» **Stated task 1**:
Answer these questions from the reflection on grief below:
(a) How old was the narrator when the father died?
(b) While planning a wedding, what did the narrator weep over?
(c) How many years after the father's death is the narrator writing?

» **Document extract**:
The weird thing about losing someone so important at such a young age is that the grieving process is the opposite of losing someone as an adult. As an adult the pain is present for a long time and fades a bit, the longer time has passed. The opposite is what I've been experiencing. Of course at 3 years old I had no clue of what was happening to my family. As I grew, there were times I felt curious and even embarrassed about not having a dad. During my teen years, I thought often of him and wanted to hear the stories and "get to know" him. As a young woman planning my wedding I wept -- knowing that he wouldn't walk me down the aisle. He wouldn't know the woman I had become or the man I was going to spend my life with. Now, 44 years after he has died, I think of him often and get choked up as I am now, trying to write this.

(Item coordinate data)
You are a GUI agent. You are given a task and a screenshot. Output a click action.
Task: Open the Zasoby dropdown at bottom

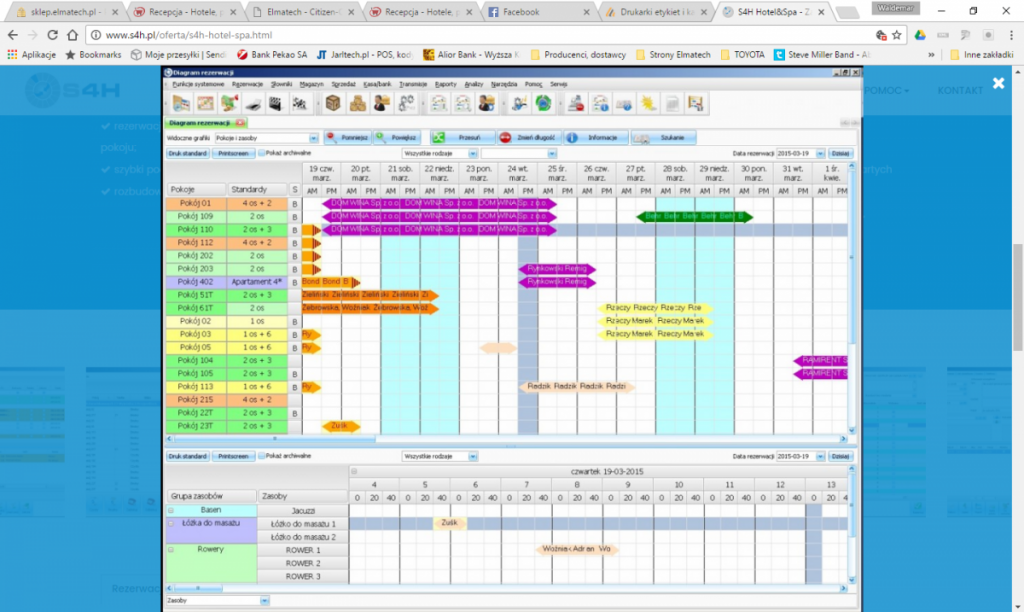(265, 601)
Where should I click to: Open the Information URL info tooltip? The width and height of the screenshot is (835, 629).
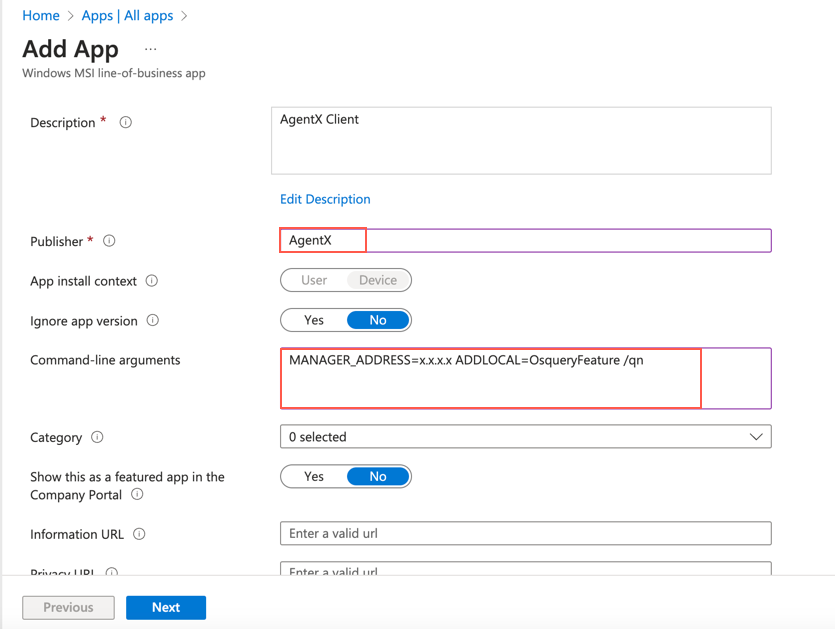pyautogui.click(x=140, y=533)
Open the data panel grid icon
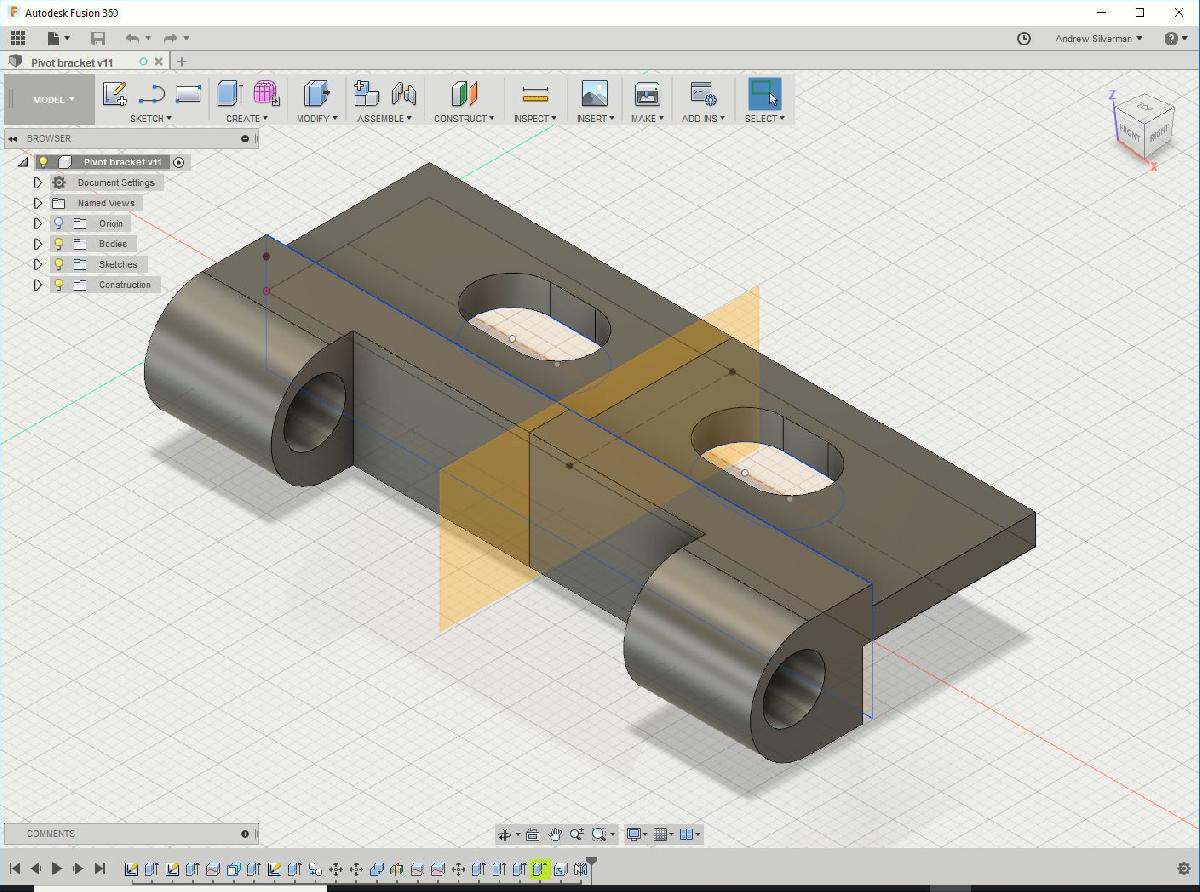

» **Stated task 2**: Please copy all the records above word for word, leaving out the pictures.

» **Worked solution 1**:
(a) 3 years old.
(b) Knowing that the father wouldn't walk the narrator down the aisle.
(c) 44 years.

» **Worked solution 2**:
You are a GUI agent. You are given a task and a screenshot. Output a click action.
Task: Open the Zasoby dropdown at bottom

(265, 601)
Where should I click to: Open the Information URL info tooltip? The width and height of the screenshot is (835, 629).
pyautogui.click(x=140, y=533)
Open the data panel grid icon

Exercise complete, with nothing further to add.